Carletto si voltò verso l'edificio di cemento armato. Attorno i prati rasati, le aiuole, le strade di ghiaia bianca. Proprio un gran giardino del cazzo. Oltre le mura la foresta di faggi e abeti. Gli abeti in basso e i faggi in alto. Ma non doveva essere il contrario? Gli abeti non crescono a un'altitudine maggiore dei faggi? Mah. Studiare storia del cinema era servito a molte cose, però non ti dice niente sulla foresta del Cansiglio.

Loro erano arrivati dalla foresta all'alba, come un branco di lupi, da non crederci.

Da fuori la Bios faceva paura sul serio, e poi un freddo... Entrare era stato facile, le guardie non se l'aspettavano. All'inizio l'emozione d'essere dentro e poi la foga e la cattiveria. Due caduti sul campo e nove feriti, di cui uno mal messo. Poi giù ai cunicoli e li hanno visti...

- Carletto come stai? - chiese la ragazza.

- Abbastanza bene, non mancano i medici e gli infermieri qui - disse Carletto. Carletto era il suo nome di battaglia.

- Fa vedere la zucca - disse la ragazza sedendosi accanto. Carletto si vergognava un po', il taglio sulla testa era talmente lieve che lui non figurava nemmeno nella lista dei feriti.

- Carletto non fare lo scemo, fammi vedere quel taglio - disse lei.

- Silvia è il tuo vero nome?

- No.

- Come ti chiami?

- Silvia va bene - disse lei seria.

Era sudata, si sentiva leggermente e aveva i capelli appiccicati alla fronte. Carletto pensò che non sembrava una ragazza, sembrava un soldato.

- Non è niente - le disse con gli occhi fissi sulla ghiaia.

- Insomma... prendi questa.

- Non voglio prendere quella roba

- Prendila che ti aiuta. Non mi farai la guerra alle pillole adesso?

Carletto prese la pillola azzurra.

- Come sono Carletto? - chiese lei. Carletto la trovava bella. Ma sapeva a chi si riferiva Silvia, parlava degli uomini rovesciati, quelli nei cunicoli.

- Non voglio parlarne

- Tu sei entrato tra i primi, eri con il comandante Cautèrio vero?

- Uhm uhm

- Parlami di loro

- Non voglio parlarne - disse Carletto ma mentre lo diceva sentiva sciogliersi qualcosa. Erano gli occhi e lo stomaco. Silvia lo abbracciò e Carletto sentì l'odore forte del suo corpo e rise pensando a come cambia presto il gusto estetico stando una settimana nel bosco senza lavarsi.

- Che hai da ridere?

- Mi hai drogato - rispose Carletto.

- E lui, dimmi di lui, lo stanno interrogando?

- Sì

- L'hai visto?

- Una mezza sega di uno. Gli daresti sessant'anni portati bene - rispose Carletto.

- Maledetto - disse Silvia. - Ma dimmi di loro, davvero li hai visti?

Carletto guardò a terra l'erba sottile e verde, poi la foresta intorno, con gli abeti e i faggi al posto sbagliato. Era pronto per raccontarle degli uomini rovesciati, dei cunicoli e delle vasche rosa.

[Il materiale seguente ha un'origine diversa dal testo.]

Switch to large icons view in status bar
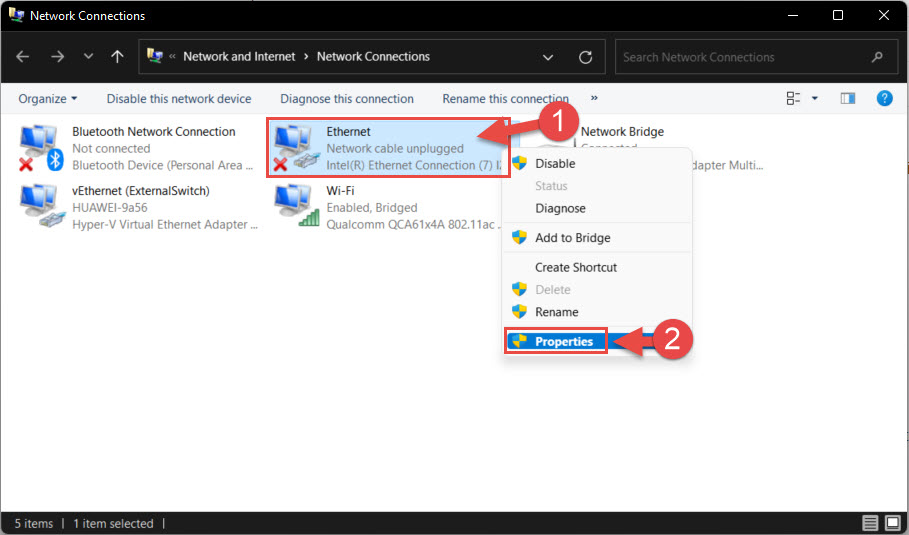 pos(893,523)
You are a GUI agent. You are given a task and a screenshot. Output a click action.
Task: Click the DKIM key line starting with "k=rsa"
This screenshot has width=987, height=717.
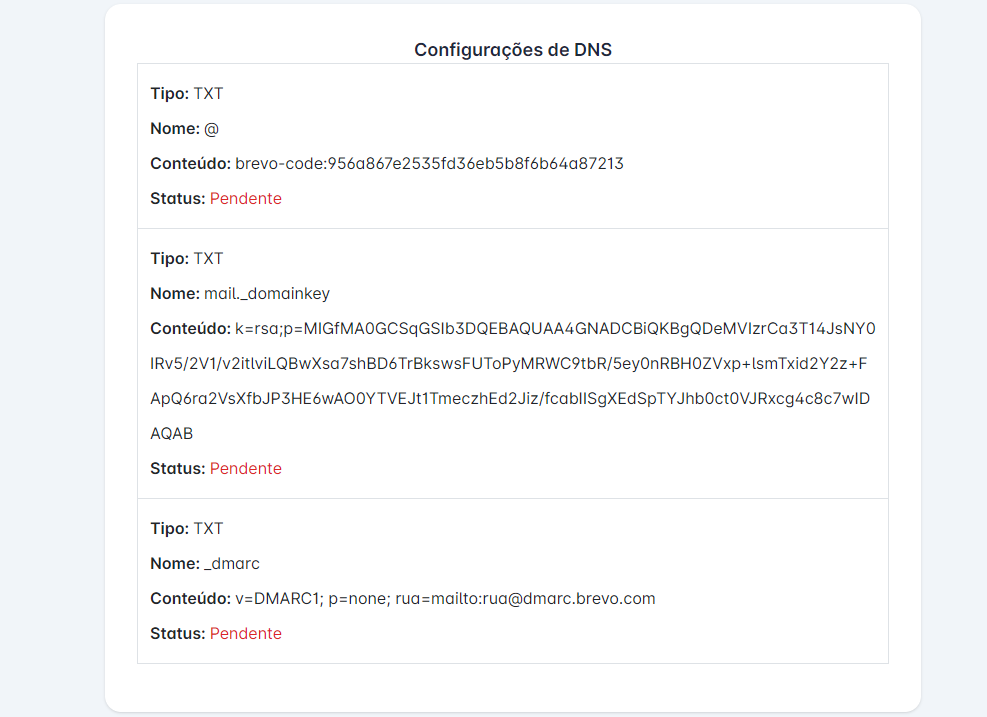click(555, 328)
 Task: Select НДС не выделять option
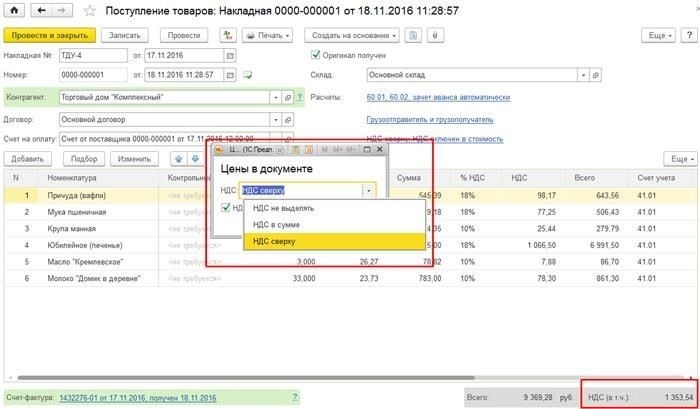coord(285,208)
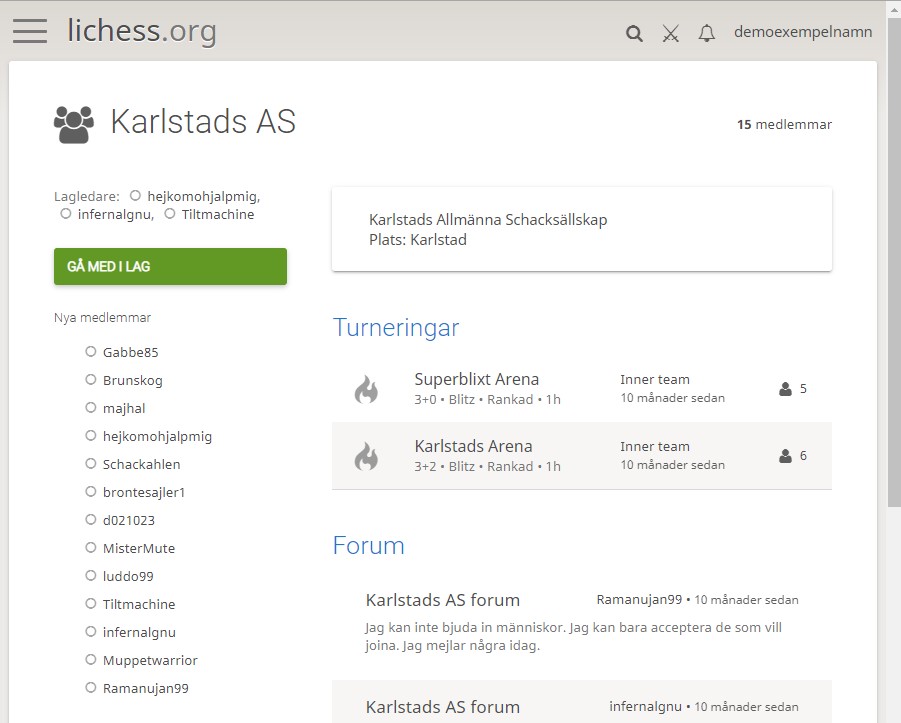Open the Superblixt Arena tournament
The width and height of the screenshot is (901, 723).
[476, 380]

- Lei è il dottor Piero Hellingen?

- Sì.

- Dottor Hellingen, lei ha ideato, progettato e realizzato Bios? - chiese il comandante Cautèrio.

- Sono un medico!

- Non è questa la domanda!

- Sono un medico che ha sempre lottato contro la malattia e la morte!

- Non è questa la domanda! Dottor Hellingen lei ha ideato, progettato e realizzato Bios?

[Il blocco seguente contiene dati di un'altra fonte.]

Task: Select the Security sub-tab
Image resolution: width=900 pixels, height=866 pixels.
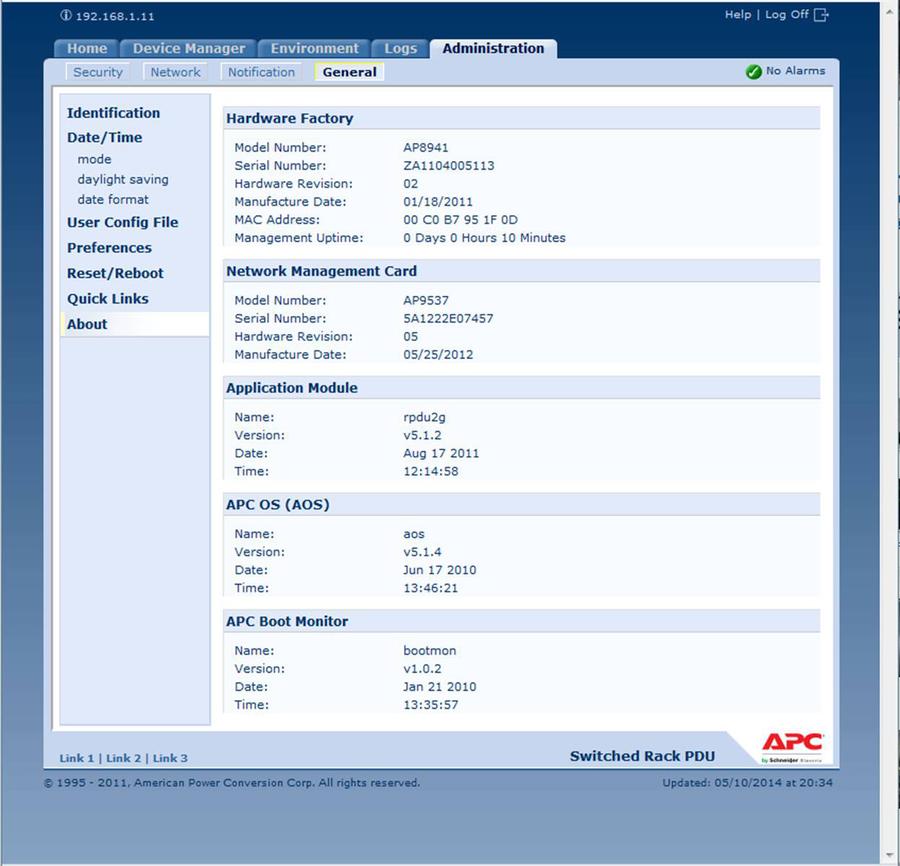Action: coord(98,72)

Il vecchio si passò una mano sulla fronte sudata. Aveva da poco compiuto 117 anni. Da ogni punto di vista era un peccato.

Stupidi piccoli bastardi, questi stupidi e piccoli bastardi mi vogliono far fuori.

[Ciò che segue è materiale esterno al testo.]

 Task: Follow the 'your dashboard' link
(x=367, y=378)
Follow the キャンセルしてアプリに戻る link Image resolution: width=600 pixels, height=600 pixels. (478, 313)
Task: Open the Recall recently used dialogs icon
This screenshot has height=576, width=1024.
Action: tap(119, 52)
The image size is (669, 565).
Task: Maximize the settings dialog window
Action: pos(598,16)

Doveva stare calmo e allora pensò all'albero di mele rosse, ai frutti maturi da cogliere e a come era tutto così facile.

- Risponda!

C'era un albero con delle mele rosse, ma tante e non era dentro uno di quei frutteti moderni con file basse e in riga. L'albero era in mezzo a un prato.